Sally Ryan: not a “sculptress”

Mother and Child

Mother and Child

After all the recent focus here on Barbara Hepworth (see also below), a moment to mention another woman with a chisel, the relatively unknown American sculptor Sally Ryan, more usually thought of as a collector, as a member of the Jacob Epstein circle, and as the second half of the New Art Gallery Walsall’s Garman Ryan collection. Walsall have recently re-jigged the Garman Ryan for its 40th anniversary, and have made a good job of it. (Except that the inept interventions of Patrick Brill RA, as “Bob and Roberta Smith”, still clutter the place. I guess Brill was bought in to add contemporary edge to the collection, as if it needed it; am I the only one who finds his posturing amateurism plain insulting?)

Sarah Tack Ryan, known to her American friends as Tammie, was the granddaughter of mega-millionaire Thomas Fortune Ryan, whose lawyer had been famed New York collector John Quinn. As the Milwaukee Journal put it, in a breathless write-up of August 1940:

“Sally Ryan, a resolute wisp of a girl … never cared a whoop about society but cared a great deal about sculpture. So she became a sculptor.

The word ‘sculptress’ is one of her pet hates. To her, that outdated ‘ess’ signifies a dabbler – ‘a person who does the little, twiddly sort of thing.’ ‘There are many sculptresses among the debutantes,’ she said, ‘but no sculptors.’”

Unfinished Mask

Unfinished Mask

In 1935 Ryan visited London and tracked down Epstein, who became an important influence on her work. The Garman Ryan collection includes a number of her pleasing portrait bronzes in his manner, but I much prefer her carving, represented there by two pieces: a handsome Unfinished Mask in marble, and a remarkably tender limestone Mother and Child that shows the absorbed influences of Epstein, Frank Dobson and early Hepworth. She was a prolific worker, so where’s all the rest of her carving? I’m not sure, though several photos, apparently from the mid ‘forties, show another large mother and child in progress.

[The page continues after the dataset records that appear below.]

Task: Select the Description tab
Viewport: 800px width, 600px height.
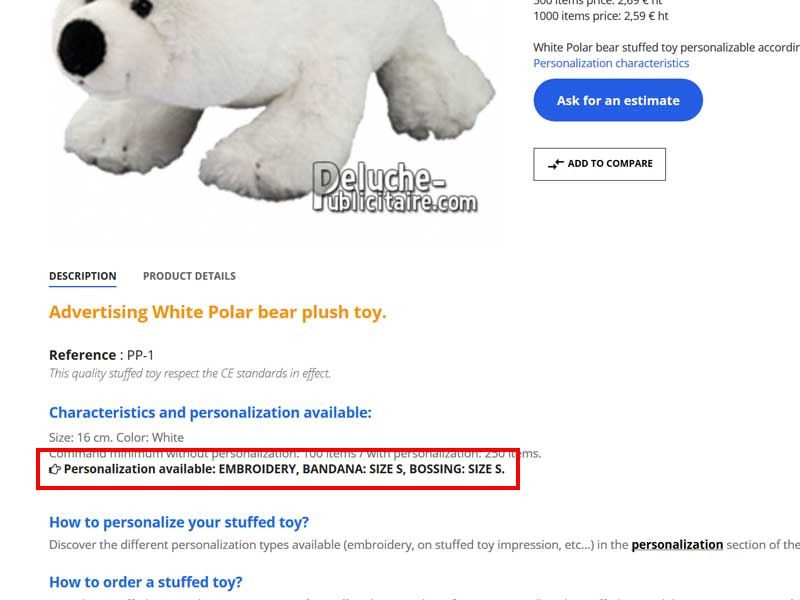Action: tap(83, 276)
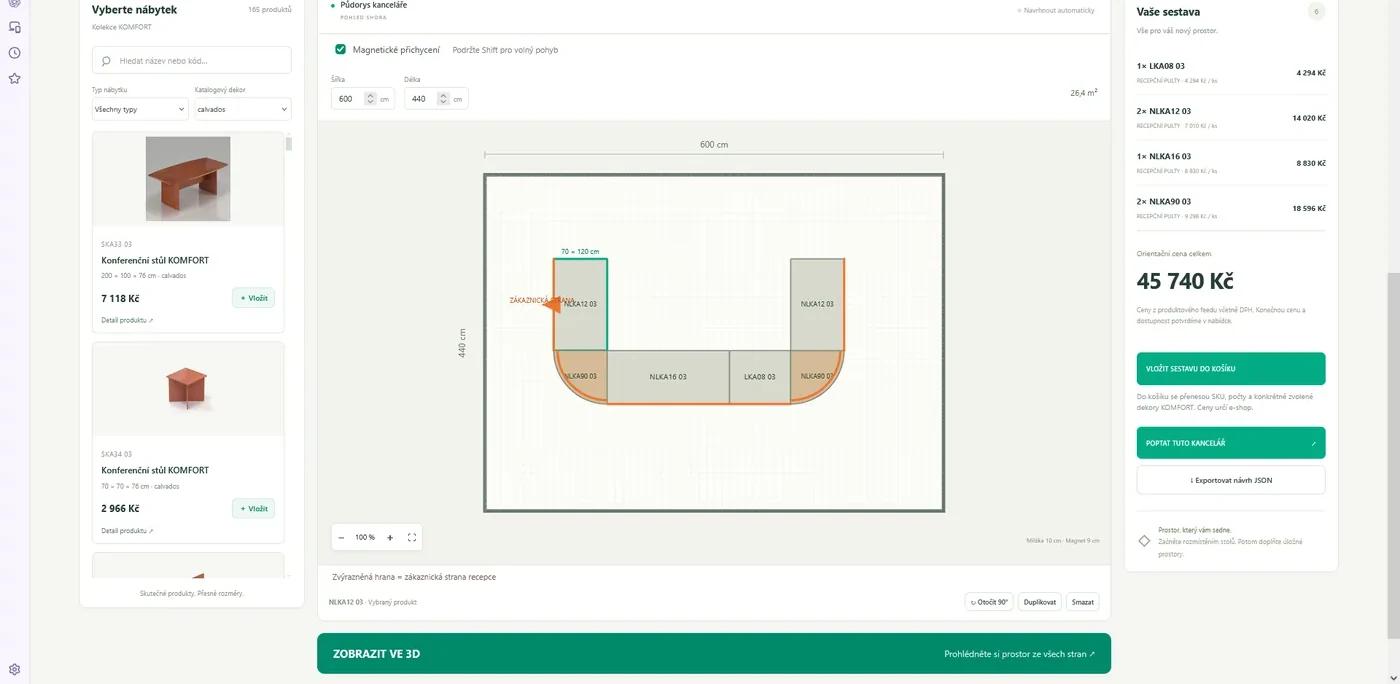Open the Katalogový dekor calvados dropdown
This screenshot has width=1400, height=684.
pyautogui.click(x=243, y=109)
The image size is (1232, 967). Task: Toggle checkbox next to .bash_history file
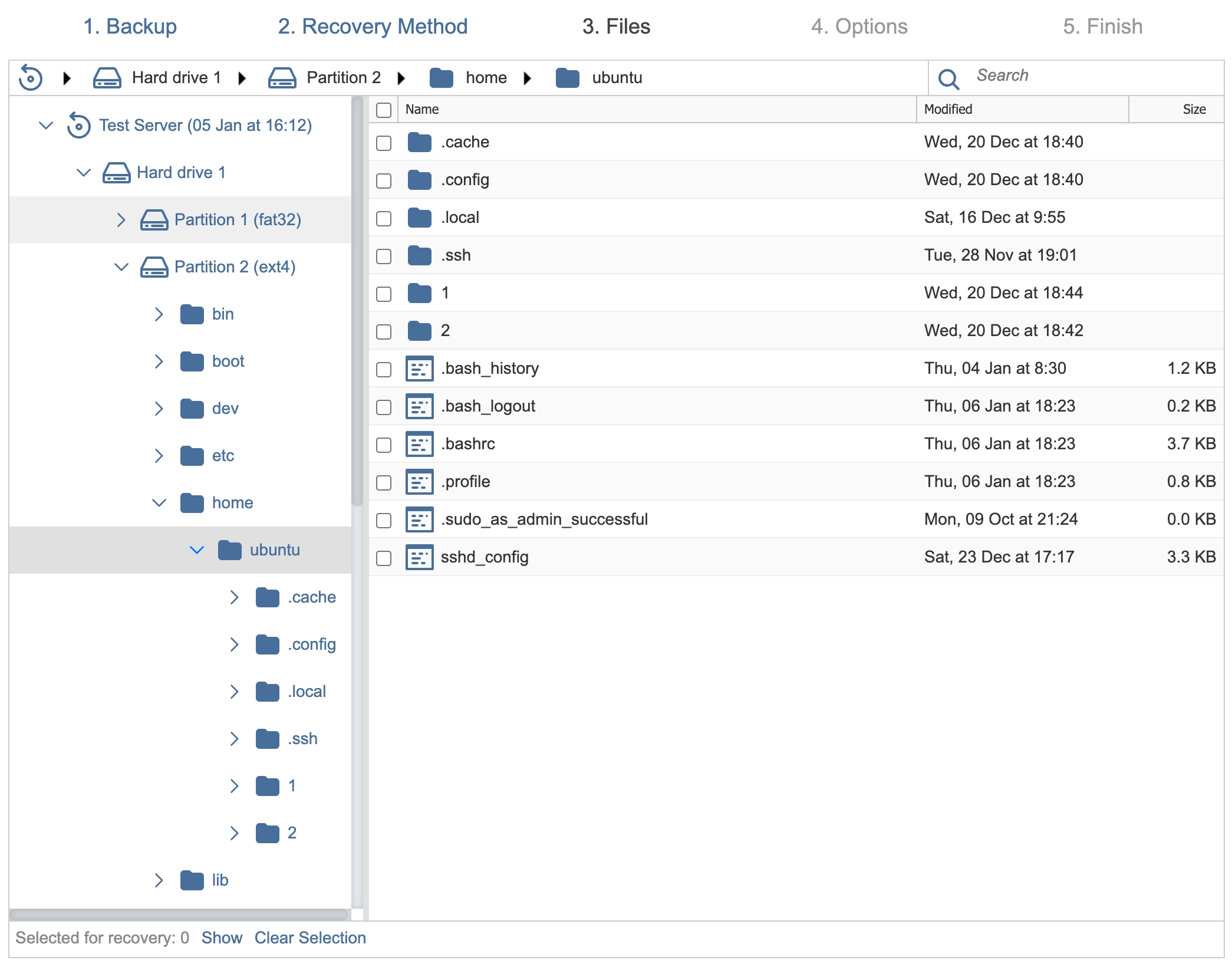click(385, 368)
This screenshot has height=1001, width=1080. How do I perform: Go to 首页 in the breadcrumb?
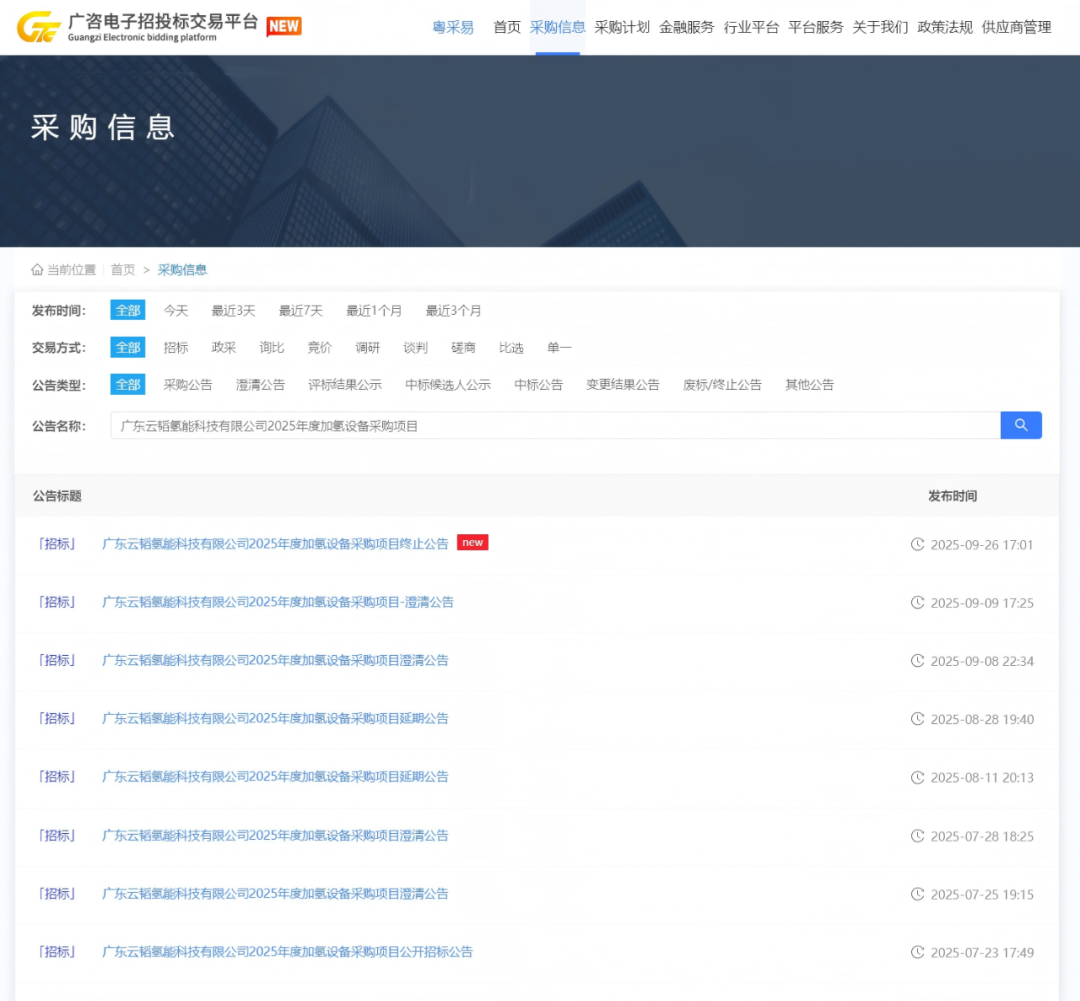(123, 270)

As a bit of a rich kid, Ryan didn’t want for publicity shots. I particularly like the first Alfredo Valente photo below where, hammer in hand, she leans meditatively on a large carving, looking boho-preppy in shorts and pumps. Accounts always mention “mannish clothes” – blue or grey flannel slacks and a boy’s shirt, old sweaters and battered oxford brogues – which were taken as a token of her sexuality. A later image shows her as remarkably elegant.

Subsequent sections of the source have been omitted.